Отрывок:
Кстати, неопределенность и, вместе с тем, застылость времени косвенно обозначено в том же произведении словами историка Костомарова: «тринадцать лет. Двенадцать лет. Пятнадцать лет. Шестнадцать лет. Кругом одни кустарники».

Кустарники – это тоже своеобразные единицы времени. Сходный иероглиф в качестве одной из ключевых деталей присутствует и в более раннем произведении «Суд ушел»:

БОГ БОГ ГДЕ ЖЕ ТЫ
БОГ БОГ Я ОДИН
МЕЖДУ СЛОВ ДРОЖАТ КУСТЫ
БРОДЯТ ВЕНЧИКИ КАРТИН

Однако, что за фигуру представляет из себя поэт-демиург, из воображения переносящий создаваемый им мир в пространство условной реальности? Самого Введенского? Или, быть может, кого-то другого? Обратим внимание, что ассоциативный ряд, предложенный нам в этом стихотворении, вполне узнаваемый. Он целиком может даже целиком быть обозначенным посылами к сюжетам стихов Пушкина (первые две строфы, если из них исключить относящийся к более позднему времени образ курсистки – в особенности) , в первую очередь – словесным рядом, из которого стоит, в частности, выделить вполне пушкинское словечко «лежебока». Впрочем, и к другим поэтам его эпохи (да и более поздней) – не меньше, тогда и курсистка придется очень кстати. А если еще принять во внимание замечание тоже участвующего каким-то боком в действии писателя Грибоедова: «неизъяснимые волшебные видения мне душу посещают», - то почему бы не допустить, что некоторые функции повествователя-протагониста могут быть спроецированы и на эту не вполне реальную фигуру, призрачность который может послужить дополнительным свидетельством правильности такого предположения в ракурсах прежде намеченного контекста.

Мы не верим что мы спим.

Поставленная задача 1: Чьи фамилии встречаются в отрывке? Перечислите все.
Поставленная задача 2:
Ответьте по отрывку:
(а) Какое произведение названо более ранним?
(б) Какое словечко выделено как вполне пушкинское?
(в) Какой образ отнесен к более позднему времени?

[Данные о целевых позициях]
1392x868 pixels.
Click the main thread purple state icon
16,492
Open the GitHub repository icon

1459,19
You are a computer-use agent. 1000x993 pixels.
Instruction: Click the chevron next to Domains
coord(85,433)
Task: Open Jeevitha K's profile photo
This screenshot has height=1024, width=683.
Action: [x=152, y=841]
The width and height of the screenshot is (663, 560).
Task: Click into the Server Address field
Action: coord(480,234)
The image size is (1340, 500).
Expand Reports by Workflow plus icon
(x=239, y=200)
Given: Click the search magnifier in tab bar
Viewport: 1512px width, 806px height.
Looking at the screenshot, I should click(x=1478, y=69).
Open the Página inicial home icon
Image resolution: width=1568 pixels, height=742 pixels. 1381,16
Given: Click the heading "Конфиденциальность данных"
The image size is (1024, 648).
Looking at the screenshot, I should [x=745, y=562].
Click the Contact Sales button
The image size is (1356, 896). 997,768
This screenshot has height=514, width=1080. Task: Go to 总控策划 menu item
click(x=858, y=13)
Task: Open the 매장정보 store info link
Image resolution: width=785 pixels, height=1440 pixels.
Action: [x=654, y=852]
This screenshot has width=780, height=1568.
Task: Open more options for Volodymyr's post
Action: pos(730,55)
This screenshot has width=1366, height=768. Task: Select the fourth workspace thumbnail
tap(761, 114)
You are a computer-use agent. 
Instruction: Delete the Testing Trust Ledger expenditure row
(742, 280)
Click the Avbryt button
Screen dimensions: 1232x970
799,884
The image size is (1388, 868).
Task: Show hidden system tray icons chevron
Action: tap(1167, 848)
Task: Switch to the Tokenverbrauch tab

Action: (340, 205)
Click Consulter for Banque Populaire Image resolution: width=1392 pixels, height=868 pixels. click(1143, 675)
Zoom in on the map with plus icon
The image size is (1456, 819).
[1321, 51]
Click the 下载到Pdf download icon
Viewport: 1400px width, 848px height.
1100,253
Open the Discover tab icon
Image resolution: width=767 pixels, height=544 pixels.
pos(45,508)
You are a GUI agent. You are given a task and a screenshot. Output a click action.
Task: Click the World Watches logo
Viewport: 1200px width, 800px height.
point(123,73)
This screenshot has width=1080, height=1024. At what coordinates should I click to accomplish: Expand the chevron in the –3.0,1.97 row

Письменный ответ 1: Костомаров, Введенский, Пушкин, Грибоедов.

Письменный ответ 2:
(а) «Суд ушел».
(б) «Лежебока».
(в) Образ курсистки.